First, the over-publicized, utterly fabricated stories about the President’s birth certificate. How could that nonsense possibly be relevant to us? I have a Google news alert for “illegitimacy + birth,” and I’m concerned any time I see an increase in the use of that outdated combination of words. It’s worth remembering that the concept of illegitimacy was abandoned just a few decades ago, and that some people (who prefer divisiveness to diversity) keep trying to bring it back. AtMP has consistently spoken out against calling children “illegitimate,” from educating the conservative Washington Times in 2001, to chastising an anti-immigrant group in 2007. The current lies about President Obama don’t call for our intervention. But, it is nice to recall that (after being born in the U.S.) he was raised in perfect picture of family diversity, experiencing a single mother, an extended family household, a step-parent, and half-siblings with a variety of geographic and cultural origins. Just like so many of us!
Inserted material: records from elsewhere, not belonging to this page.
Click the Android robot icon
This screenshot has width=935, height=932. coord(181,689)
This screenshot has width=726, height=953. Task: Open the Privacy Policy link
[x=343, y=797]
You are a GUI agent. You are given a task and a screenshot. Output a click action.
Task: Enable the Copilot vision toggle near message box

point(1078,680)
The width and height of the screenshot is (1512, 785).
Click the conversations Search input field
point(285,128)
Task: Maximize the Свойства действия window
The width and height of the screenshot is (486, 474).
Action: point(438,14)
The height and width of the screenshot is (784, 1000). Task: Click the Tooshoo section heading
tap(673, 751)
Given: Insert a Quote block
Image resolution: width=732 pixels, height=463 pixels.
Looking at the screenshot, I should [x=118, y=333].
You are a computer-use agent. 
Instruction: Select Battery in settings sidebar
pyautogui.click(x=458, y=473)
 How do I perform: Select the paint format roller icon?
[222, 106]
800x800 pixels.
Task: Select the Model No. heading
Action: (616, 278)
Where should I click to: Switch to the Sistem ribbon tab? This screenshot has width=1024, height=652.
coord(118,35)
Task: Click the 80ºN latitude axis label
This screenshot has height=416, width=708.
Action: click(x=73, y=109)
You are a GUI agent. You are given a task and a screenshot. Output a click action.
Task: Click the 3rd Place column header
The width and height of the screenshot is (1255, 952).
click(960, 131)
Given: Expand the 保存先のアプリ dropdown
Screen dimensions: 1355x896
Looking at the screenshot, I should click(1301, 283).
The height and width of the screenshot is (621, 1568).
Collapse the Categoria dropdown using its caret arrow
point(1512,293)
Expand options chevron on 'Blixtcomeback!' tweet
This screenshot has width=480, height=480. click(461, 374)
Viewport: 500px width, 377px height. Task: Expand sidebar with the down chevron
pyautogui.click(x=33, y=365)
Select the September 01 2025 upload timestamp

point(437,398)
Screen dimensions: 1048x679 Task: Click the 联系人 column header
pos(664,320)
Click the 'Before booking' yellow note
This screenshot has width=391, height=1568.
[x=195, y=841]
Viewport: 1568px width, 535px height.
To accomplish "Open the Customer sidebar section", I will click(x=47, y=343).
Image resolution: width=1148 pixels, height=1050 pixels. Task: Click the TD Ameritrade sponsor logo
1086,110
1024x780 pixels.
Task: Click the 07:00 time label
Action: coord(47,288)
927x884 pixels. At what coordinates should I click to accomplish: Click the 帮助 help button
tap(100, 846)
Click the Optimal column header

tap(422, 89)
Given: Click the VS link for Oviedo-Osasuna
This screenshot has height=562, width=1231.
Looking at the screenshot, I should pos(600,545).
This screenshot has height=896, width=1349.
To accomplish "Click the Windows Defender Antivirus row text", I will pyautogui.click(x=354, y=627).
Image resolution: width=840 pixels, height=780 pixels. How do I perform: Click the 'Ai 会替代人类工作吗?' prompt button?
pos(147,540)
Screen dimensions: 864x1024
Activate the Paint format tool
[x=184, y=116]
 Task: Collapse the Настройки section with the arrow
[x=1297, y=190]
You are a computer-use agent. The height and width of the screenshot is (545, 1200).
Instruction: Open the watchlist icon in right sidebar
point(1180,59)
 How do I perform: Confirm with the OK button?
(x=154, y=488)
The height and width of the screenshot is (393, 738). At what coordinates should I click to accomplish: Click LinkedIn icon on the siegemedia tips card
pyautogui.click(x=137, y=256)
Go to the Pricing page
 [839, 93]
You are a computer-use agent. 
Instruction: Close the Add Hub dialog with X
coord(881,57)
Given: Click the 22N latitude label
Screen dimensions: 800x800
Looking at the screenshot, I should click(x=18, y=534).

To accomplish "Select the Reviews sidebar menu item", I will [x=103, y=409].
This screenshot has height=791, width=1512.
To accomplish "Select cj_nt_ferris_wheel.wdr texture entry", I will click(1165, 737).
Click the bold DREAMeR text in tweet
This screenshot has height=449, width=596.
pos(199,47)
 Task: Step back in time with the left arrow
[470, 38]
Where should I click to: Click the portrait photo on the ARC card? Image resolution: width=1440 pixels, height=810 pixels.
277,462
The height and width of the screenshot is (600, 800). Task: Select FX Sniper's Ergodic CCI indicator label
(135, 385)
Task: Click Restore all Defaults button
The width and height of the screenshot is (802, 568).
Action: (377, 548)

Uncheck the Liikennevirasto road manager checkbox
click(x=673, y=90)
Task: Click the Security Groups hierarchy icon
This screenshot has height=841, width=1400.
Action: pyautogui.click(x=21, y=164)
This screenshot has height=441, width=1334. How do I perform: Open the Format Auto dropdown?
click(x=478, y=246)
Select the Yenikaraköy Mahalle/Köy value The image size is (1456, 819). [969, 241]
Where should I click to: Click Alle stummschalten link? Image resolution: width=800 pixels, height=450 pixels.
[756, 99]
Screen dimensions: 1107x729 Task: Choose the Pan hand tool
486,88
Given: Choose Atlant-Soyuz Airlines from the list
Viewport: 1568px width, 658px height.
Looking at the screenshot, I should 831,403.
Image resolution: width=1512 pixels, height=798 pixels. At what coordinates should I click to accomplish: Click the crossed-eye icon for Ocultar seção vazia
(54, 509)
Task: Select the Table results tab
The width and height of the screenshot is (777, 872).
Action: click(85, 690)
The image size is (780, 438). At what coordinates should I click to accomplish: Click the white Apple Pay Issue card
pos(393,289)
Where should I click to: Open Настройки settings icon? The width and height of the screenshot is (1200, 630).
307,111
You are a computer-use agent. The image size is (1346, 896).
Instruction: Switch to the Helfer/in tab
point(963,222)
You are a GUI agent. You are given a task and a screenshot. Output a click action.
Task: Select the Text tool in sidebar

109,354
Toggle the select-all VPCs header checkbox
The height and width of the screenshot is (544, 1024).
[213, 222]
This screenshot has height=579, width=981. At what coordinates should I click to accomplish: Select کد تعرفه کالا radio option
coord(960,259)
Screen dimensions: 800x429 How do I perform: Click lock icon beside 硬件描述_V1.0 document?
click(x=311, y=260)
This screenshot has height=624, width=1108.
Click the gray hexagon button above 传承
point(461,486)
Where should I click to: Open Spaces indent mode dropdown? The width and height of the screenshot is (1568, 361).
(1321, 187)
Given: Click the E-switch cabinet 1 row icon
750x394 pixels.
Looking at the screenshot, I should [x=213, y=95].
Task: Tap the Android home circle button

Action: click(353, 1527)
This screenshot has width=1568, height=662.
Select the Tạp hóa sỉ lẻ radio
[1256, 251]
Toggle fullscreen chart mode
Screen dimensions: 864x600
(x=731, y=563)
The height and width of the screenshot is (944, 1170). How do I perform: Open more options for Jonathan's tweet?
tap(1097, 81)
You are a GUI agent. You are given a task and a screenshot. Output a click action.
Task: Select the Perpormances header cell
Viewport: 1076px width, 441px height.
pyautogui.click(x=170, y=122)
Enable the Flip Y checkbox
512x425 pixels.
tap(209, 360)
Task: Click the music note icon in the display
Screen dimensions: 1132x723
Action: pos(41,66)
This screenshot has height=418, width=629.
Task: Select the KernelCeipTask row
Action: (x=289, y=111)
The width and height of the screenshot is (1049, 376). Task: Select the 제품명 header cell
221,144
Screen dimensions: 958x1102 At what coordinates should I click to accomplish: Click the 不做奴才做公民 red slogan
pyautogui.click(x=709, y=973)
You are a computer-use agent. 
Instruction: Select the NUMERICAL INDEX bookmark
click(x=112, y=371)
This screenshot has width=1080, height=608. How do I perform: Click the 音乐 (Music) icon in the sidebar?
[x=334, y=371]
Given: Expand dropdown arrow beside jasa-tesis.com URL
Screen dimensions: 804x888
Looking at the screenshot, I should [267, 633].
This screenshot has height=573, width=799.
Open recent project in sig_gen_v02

Second, the mis-representation of a very small, very good element of health care reform – a proposal to help more people write advance directives. AtMP spends a lot of energy informing people that we all have the right to name our medical decision-makers and state our wishes through advance directives, regardless of our marital status. Too few people take advantage of this power, so we’re glad to see that Barack and Michelle Obama have written their advance directives, and that legislation might encourage more people to do so. Here’s how it’s explained at Salon.com:
The legislation would order Medicare to pay for consultations between patients and doctors on end-of-life decisions, which it currently doesn’t cover. But the consultations wouldn’t be mandatory; if your grandmother doesn’t want to go talk to her doctor about end-of-life care, she won’t have to. Because Medicare doesn’t pay for this kind of planning now, only 40 percent of seniors who depend on the government insurance say they have an advance directive that tells healthcare providers what measures they do and don’t want used to prolong their life, even though 75 percent say they think it’s important. The lack of planning actually costs a lot of money. Medicare spends billions and billions of dollars annually on expensive treatment during the last year of a dying patient’s life. Without allowing Medicare to pay for end-of-life consultations, it’s hard to know whether patients even want to go to such expensive lengths.